R[hodes ?]
J’ai envie [de] te raconter une petite histoire.
Tu dis « ne t’en prive pas ».
Elle se passe ces jours-ci. Tu connais Miss Thomas. Elle qui a toujours été si gaie, si pleine de resources [ressources] était devenue triste, soucieuse, minée par quelque chose.
J’attendais ses confidences.
La dernière fois qu’elle est venue me voir, elle avait retrouvé son humeur habituel [habituelle]. Je m’en étais aperçue tout de suite, elle affrontait la vie avec assurance.
« Vous avez de vieux journaux ? » « Mais oui. » « Beaucoup, beaucoup ? » « Venez voir. » Ils s’empilaient depuis deux mois et demie, j’avais oublié de les faire enlever avec les [?]
« Vous me les donnerez ? je puis les emporter ? » « Certainement. » Je trouvai pour elle un grand sac en carton. Elle le mis [mit] par terre, elle foura [fourra] les journaux dedans avec grand sérieux les forçant dans les coins.
« Vous allez être bien chargée pour rentrer comme ça. » Elle se releva, les joues rouges – « je vous expliquerai ». Miss Thomas est membre d’une communité [communauté] dissidente dont le nouveau Pasteur, jeune et plein de zèle, s’est ingénié de trouver moyen de secouer ses brebis quelque peu endormies. Il a proposé que chacun se prive de quelque chose jusqu’à Pâques au profit des rénovations de leur temple qui en a besoin.
Nous connaissons les jeûnes classiques depuis la carême catholique jusqu’à la semaine de dévouement de l’armée du Salut.
Mais chez les dissidents, c’est du nouveau.
Miss Thomas veut prendre part à toutes les bonnes œuvres. Aussi elle désire encourager le jeune Pasteur. Mais que faire ? Il ne s’agit pas simplement de donner de l’argent, d’ailleurs elle en a peu, il faut se sacrifier personnellement.
Elle mène une vie très simple, elle ne s’offre jamais de spectacles, elle mange si peu qu’avec moins elle s’affaiblirait, de se priver de chauffage également, elle prendrait mal et puis des amies lui ont donné du charbon pour ses étrennes, ce ne serait pas gentil de ne pas s’en servir.

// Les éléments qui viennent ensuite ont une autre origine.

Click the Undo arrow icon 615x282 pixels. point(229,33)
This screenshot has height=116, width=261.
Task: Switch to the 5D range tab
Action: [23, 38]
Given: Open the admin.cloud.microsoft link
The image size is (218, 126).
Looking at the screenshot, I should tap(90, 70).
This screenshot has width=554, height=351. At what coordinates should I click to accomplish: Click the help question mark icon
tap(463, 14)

Enfin n’aura-t-elle rien à offrir à Dieu qui lui a donné la vie et l’intelligence et le don de savoir aider aux autres qui lui fait tant de plaisir à exercer.
Peut-être a-t-elle fait part à Dieu de sa difficulté [ ?]
L’idée lui est venue subitement, éblouissante et si simple ! Elle n’achètera plus de bois ni d’allume-feu jusqu’à Pâques. Elle s’est souvenue que pendant la guerre quand on ne pouvait pas avoir du bois, on s’est fait d’allume-feu de journaux. On les froissait, on les tirait, on les tordait, on les roulait en coques et les voilà prêts.
« Cela me fait travailler, je donne aussi mon travail mais j’aime en faire beaucoup à la fois parce que c’est salissant pour les mains ».
Au revoir Jean.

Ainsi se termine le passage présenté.